At least some good has come of this, even if it did come with the baggage of a
massive Internet Argument.

------
jyap
Guys, more background from 'Fat' on why he doesn't use semicolons written back
in October 31st 2011: <http://wordsbyf.at/2011/10/31/i-dont-write-javascript/>

Quotes: On the use of '&&' instead of an 'if' statement: "If you were really
having fun with it you could lose the if all together... Each is perfectly
valid. Each behaves the same. It’s just a matter of preference and finding the
style that makes most sense to you." JSLint is described as a "unnecessarily
strict linter". "The majority of lines however don’t end with semicolons
because they simply aren’t necessary and I prefer the minimalist aesthetic.
For me, \n character is enough and the semicolon character is redundant."

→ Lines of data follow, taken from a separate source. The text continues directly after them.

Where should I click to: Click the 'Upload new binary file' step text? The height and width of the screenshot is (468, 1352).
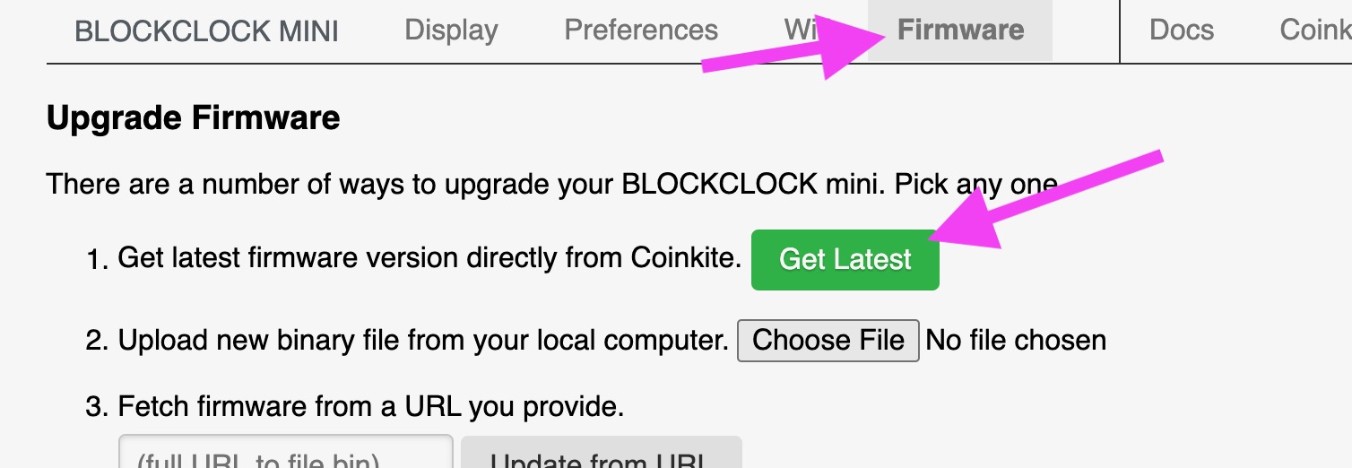point(422,341)
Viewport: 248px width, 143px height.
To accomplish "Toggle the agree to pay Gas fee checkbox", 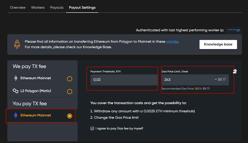I will point(92,128).
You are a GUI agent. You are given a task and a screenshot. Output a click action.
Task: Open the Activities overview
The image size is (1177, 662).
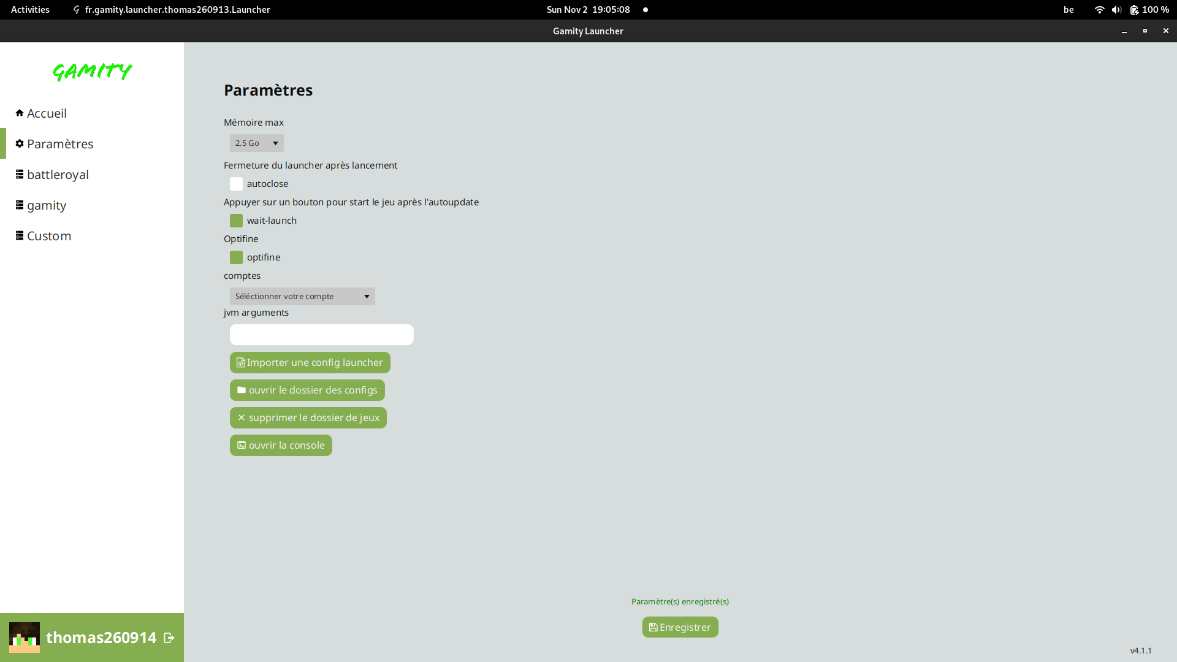tap(30, 10)
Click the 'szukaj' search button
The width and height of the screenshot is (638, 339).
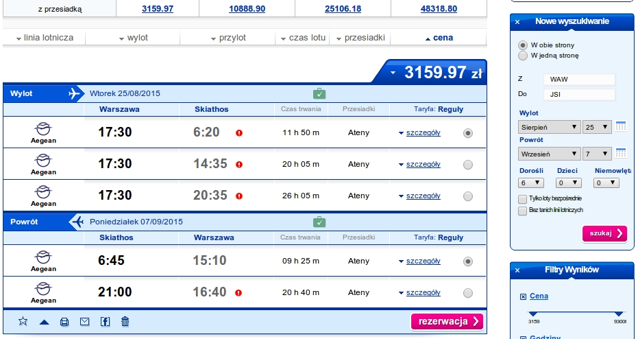click(x=604, y=233)
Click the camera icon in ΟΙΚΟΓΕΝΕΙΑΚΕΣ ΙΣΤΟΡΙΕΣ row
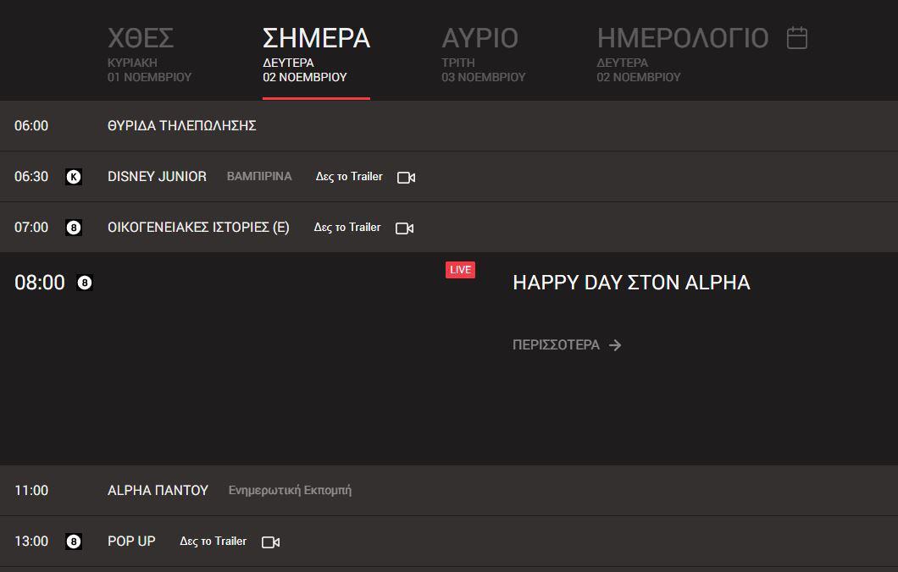This screenshot has width=898, height=572. click(x=404, y=228)
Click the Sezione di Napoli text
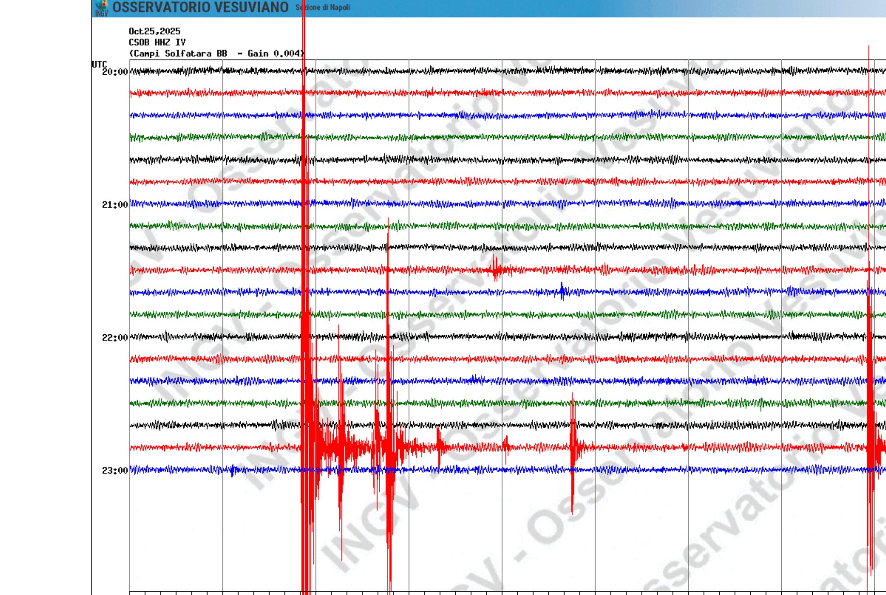 pyautogui.click(x=323, y=7)
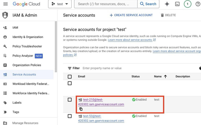Select Workload Identity Federation in sidebar
This screenshot has height=125, width=201.
(x=31, y=84)
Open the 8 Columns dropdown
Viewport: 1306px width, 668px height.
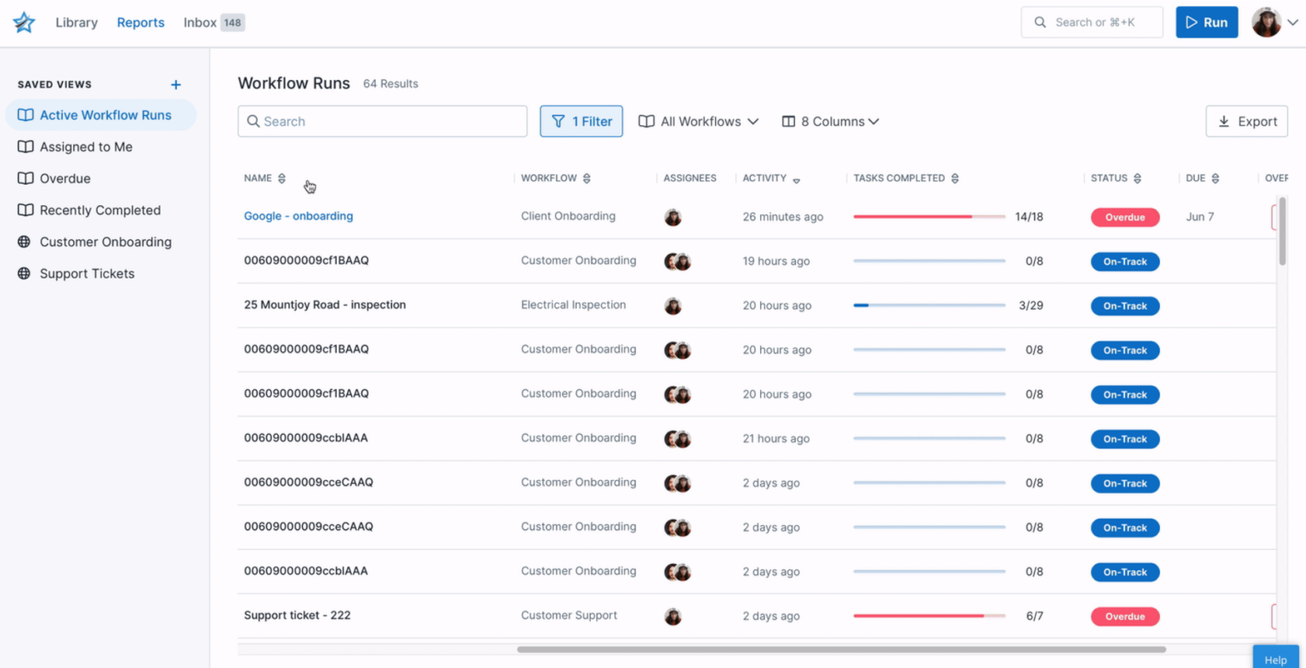coord(829,121)
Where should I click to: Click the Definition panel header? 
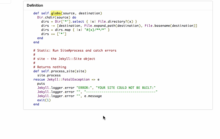(35, 6)
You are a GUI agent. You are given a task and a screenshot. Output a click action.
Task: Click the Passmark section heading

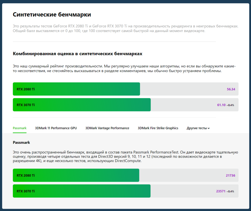21,142
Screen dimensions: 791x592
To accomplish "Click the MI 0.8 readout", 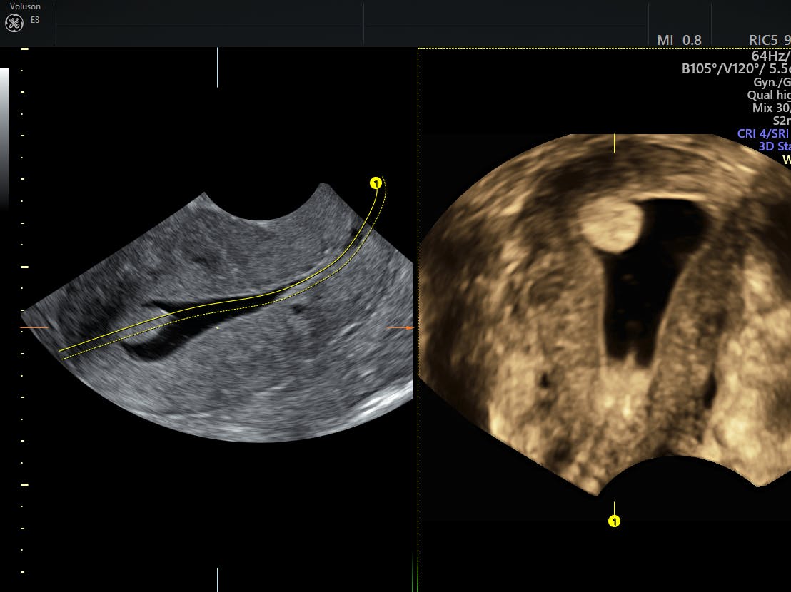I will pyautogui.click(x=679, y=40).
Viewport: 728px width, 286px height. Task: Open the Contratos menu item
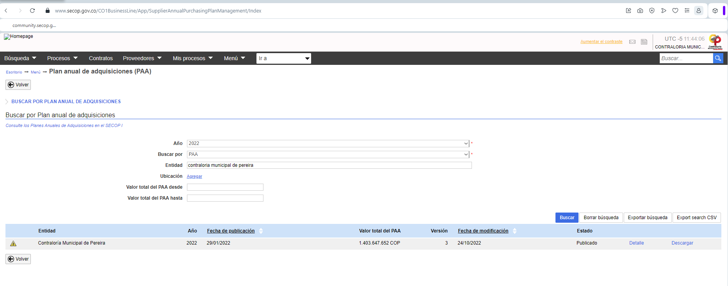(x=101, y=58)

... IMHO: Don't be a JavaScript hipster. Add semi-colons.

------
sjwright
The purpose of the semicolon in javascript is to eliminate ambiguity. Choosing
not to avail yourself is like driving without a seatbelt -- of course it's
possible, but I always thought the job of a programmer was to be as
unambiguous as possible.

You're not the only person reading your code. Your code isn't just being
parsed by five wholly different javascript engines, it's also being parsed by
the brains of every programmer who chooses to read your code.

Expecting others to learn a few stupid rules and lame syntax hacks in order to
understand and match your style seems moronic. And defending the decision by
noting that "the spec permits it" is doubly so.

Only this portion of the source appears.